And if you fall into the trap of distributing treats every week, what happens if you’re sitting in Sacrament meeting, gazing off into space, and suddenly realize you forgot the treat at home? Why, you have to dig the car keys out of your purse, explain to your husband why you’re leaving Sacrament meeting early, and drive home to get it (this did not happen to me, in case you’re wondering).
And when kids get their treats, all sense of propriety is temporarily inhibited by the absorption of sugar into the bloodstream, so they throw their wrappers on the floor and forget to pick them up. And then they’re not hungry for lunch or dinner when they get home and parents are puzzled as to where their children’s appetites have gone—although, I haven’t ever heard of a parent complaining about this, so maybe this isn’t really a problem.
I suppose this is why the church’s auxiliary program manuals say “Do not feed the children.” Just resort to being the mean teacher who follows church rules. This has worked for me and Jesse thus far.
2. Do not tell the children where you live.
If you live anywhere in close proximity to your Primary children, and they think you’re even remotely cool, they will come find you and knock on your doors (or ring the doorbell 10 times in a row, in case you didn’t hear it the first five times) at inconvenient times—while you’re in the shower, cooking dinner, or just home from work after being surrounded by rambunctious seventh graders and being stuck in traffic. So it is best to do all your gardening, yard maintenance, and checking of mail at night, past their bedtime, because they equate your presence outside with an invitation to stop by.

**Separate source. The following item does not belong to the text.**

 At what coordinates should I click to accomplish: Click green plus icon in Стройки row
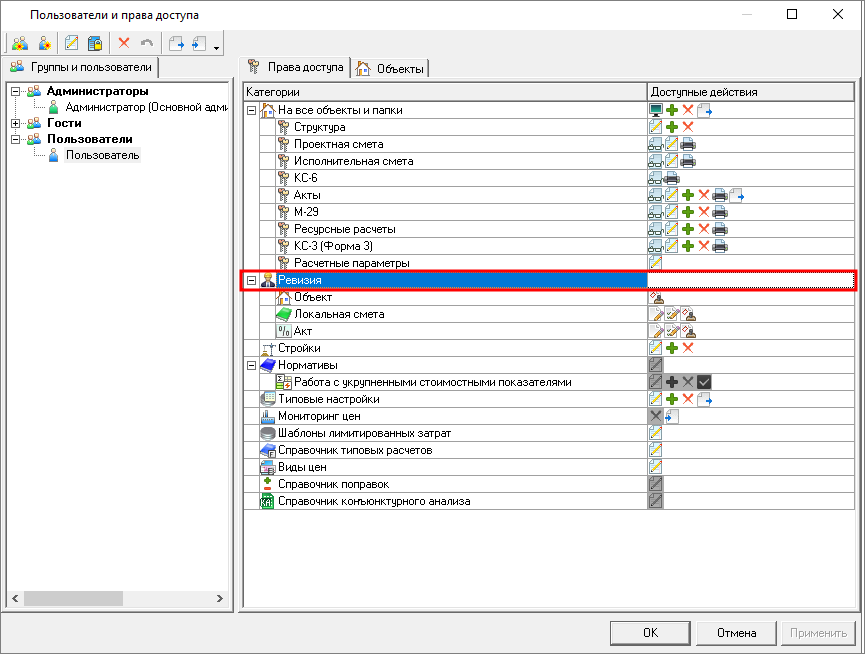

If you’re of a weak constitution, like me, and all resolve breaks down when you see the little girl—who has loaded all her Barbie dolls and stuffed animals in her wagon and has towed it all the way across the street to your door because she’s been waiting all day for your car to arrive in your driveway to signal that you’re home—look up at you and say, “Hi Sarita! Can you come play?” you can’t say no. Even when you have a research paper to write, or a stack of papers to grade, or a throbbing migraine.
You’ll be sitting at home, lounging on the couch on Fourth of July weekend and hear a forceful adult-sounding knock, like the knock of persistent Amway sales people. But you look through the little window-glass thingy at the top of your door and see no one. So you open the door, and there they are. Two little boys asking if your husband can come play “Harry Potter” with them, because they already have a Harry, and a Ron and all they’re missing is a Voldemort. Or they’ll want to build Lego forts. Little do they know that the one day of free time you have off from work was never intended to be spent with them. But you can’t resist because they’re just so cute.
3. Do not leave home without a box of Kleenex and your hand sanitizer.
Can you guess where this is headed? Children are inveterate nose-pickers. Even the girls dressed in frilly outfits that make them look like little pink cupcakes do it. Right in front of you. Bless their hearts, they’ll attempt to be discrete and turn their heads, thinking perhaps that you can’t see it, but you always see it. It doesn’t seem to phase them either, that you’re making eye contact with them while they’re doing it, so maybe I should just forget about it. However, when you warn a kid to stop or he’ll get a bloody nose, and he doesn’t stop and gets a bloody nose and you have to steer him, with his head tipped back in the air, to the closest bathroom, you have to draw the line somewhere.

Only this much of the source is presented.